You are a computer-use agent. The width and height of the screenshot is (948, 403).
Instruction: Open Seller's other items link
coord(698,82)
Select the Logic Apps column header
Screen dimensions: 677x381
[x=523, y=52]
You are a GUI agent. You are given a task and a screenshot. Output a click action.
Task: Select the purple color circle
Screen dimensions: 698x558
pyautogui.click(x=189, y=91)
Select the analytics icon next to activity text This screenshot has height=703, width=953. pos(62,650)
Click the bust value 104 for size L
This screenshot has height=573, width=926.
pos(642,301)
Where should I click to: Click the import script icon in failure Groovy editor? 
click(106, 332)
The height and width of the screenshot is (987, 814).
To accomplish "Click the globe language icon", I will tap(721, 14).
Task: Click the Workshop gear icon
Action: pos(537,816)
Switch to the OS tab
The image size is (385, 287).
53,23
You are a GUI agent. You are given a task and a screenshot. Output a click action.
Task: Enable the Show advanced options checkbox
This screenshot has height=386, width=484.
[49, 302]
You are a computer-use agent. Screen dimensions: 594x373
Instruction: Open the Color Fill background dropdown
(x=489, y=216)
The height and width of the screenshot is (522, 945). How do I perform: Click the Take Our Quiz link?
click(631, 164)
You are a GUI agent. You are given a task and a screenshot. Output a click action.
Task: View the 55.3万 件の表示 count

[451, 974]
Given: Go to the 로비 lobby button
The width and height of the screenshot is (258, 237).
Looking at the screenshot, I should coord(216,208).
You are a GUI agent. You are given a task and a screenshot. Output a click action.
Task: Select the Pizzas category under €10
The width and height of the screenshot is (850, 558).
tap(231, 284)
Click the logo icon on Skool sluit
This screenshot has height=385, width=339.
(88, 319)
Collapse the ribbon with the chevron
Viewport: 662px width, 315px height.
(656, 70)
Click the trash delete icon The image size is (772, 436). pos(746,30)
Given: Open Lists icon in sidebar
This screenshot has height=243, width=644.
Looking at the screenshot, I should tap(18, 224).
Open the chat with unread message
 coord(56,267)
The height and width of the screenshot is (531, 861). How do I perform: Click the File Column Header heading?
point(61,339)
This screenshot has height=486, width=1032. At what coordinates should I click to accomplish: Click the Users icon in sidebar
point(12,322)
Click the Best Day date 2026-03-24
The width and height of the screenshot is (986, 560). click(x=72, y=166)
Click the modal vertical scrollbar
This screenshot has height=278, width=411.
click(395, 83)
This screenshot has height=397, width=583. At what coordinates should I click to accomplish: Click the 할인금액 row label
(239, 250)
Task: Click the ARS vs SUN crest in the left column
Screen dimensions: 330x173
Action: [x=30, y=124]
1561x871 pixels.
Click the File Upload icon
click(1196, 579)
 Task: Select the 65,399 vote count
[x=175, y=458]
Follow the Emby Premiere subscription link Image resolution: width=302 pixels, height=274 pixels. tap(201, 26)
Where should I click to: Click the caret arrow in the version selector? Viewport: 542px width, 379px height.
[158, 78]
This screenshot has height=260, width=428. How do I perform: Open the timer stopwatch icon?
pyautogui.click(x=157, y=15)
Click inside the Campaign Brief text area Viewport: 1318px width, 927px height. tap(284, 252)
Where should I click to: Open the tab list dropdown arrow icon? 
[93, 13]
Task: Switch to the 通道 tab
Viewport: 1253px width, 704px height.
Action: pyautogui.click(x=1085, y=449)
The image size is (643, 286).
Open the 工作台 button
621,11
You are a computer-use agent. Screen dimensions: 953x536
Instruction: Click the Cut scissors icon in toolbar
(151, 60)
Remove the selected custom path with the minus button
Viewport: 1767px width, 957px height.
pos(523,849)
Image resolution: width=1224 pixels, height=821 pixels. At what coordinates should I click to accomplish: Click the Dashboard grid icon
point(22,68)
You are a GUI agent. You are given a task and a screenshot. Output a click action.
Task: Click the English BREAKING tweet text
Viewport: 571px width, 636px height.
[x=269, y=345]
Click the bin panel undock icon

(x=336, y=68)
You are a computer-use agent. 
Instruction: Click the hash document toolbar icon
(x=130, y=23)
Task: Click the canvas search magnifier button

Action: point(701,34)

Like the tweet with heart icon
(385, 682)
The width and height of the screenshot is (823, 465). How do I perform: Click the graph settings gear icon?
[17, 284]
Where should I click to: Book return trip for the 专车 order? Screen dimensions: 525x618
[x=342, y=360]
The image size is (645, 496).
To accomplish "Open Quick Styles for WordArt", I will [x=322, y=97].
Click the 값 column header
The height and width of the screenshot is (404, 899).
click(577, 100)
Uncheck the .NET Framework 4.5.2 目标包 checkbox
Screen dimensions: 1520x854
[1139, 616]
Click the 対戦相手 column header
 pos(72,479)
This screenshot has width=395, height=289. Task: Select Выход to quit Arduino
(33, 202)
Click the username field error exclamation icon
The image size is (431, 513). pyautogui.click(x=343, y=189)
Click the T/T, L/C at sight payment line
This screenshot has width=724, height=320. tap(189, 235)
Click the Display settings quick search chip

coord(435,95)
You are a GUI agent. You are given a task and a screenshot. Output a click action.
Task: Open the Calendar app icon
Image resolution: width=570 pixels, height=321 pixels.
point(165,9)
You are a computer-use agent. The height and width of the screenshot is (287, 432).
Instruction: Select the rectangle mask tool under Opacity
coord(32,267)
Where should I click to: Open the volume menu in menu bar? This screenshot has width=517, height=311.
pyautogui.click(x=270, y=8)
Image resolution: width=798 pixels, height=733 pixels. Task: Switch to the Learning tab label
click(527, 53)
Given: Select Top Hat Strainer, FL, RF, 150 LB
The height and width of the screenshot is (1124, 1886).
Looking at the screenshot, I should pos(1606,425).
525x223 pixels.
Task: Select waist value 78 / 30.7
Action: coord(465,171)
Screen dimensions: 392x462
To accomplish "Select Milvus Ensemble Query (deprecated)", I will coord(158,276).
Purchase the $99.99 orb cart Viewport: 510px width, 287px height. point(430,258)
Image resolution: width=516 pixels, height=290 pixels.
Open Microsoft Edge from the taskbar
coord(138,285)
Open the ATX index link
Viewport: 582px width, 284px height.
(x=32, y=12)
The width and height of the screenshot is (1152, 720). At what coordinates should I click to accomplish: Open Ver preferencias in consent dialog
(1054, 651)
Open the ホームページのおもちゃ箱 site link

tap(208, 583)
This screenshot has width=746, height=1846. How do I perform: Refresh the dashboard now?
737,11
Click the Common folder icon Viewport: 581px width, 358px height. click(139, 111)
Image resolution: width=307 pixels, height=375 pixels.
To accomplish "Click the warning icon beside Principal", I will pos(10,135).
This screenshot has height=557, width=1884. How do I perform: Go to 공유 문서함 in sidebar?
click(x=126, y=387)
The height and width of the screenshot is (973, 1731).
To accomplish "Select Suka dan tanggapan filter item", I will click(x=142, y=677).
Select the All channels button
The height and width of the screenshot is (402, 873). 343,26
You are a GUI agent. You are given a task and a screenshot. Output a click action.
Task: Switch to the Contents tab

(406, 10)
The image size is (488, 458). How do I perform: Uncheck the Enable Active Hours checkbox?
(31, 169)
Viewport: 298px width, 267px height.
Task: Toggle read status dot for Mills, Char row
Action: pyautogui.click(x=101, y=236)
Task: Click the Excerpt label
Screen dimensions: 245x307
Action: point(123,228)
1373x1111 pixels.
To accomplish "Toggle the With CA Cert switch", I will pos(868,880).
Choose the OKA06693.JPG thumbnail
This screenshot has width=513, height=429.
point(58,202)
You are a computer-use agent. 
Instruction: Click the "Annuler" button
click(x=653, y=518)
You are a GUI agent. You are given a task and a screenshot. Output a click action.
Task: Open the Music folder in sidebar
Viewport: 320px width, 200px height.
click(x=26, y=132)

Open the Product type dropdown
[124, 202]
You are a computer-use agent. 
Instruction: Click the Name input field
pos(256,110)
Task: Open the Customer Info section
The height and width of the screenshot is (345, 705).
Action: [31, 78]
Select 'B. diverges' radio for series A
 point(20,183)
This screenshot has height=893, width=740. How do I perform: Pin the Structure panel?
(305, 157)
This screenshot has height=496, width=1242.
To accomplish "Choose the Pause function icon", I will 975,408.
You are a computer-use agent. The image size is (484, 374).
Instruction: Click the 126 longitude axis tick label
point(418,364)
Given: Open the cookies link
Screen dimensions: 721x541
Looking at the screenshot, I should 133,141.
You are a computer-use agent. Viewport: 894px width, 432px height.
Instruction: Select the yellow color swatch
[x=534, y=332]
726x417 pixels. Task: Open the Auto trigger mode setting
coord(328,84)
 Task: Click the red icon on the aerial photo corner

§

Copy out word for word the stretch of the entries above from the line containing "Image resolution: width=1224" through the line containing "coord(435,95)", including both of those lines.

Image resolution: width=1224 pixels, height=821 pixels. At what coordinates should I click to accomplish: Click the Dashboard grid icon
point(22,68)
You are a GUI agent. You are given a task and a screenshot. Output a click action.
Task: Click the English BREAKING tweet text
Viewport: 571px width, 636px height.
[x=269, y=345]
Click the bin panel undock icon

(x=336, y=68)
You are a computer-use agent. 
Instruction: Click the hash document toolbar icon
(x=130, y=23)
Task: Click the canvas search magnifier button

Action: point(701,34)

Like the tweet with heart icon
(385, 682)
The width and height of the screenshot is (823, 465). How do I perform: Click the graph settings gear icon?
[17, 284]
Where should I click to: Book return trip for the 专车 order? Screen dimensions: 525x618
[x=342, y=360]
The image size is (645, 496).
To accomplish "Open Quick Styles for WordArt", I will [x=322, y=97].
Click the 값 column header
The height and width of the screenshot is (404, 899).
click(577, 100)
Uncheck the .NET Framework 4.5.2 目标包 checkbox
Screen dimensions: 1520x854
[1139, 616]
Click the 対戦相手 column header
 pos(72,479)
This screenshot has width=395, height=289. Task: Select Выход to quit Arduino
(33, 202)
Click the username field error exclamation icon
The image size is (431, 513). pyautogui.click(x=343, y=189)
Click the T/T, L/C at sight payment line
This screenshot has width=724, height=320. tap(189, 235)
Click the Display settings quick search chip

coord(435,95)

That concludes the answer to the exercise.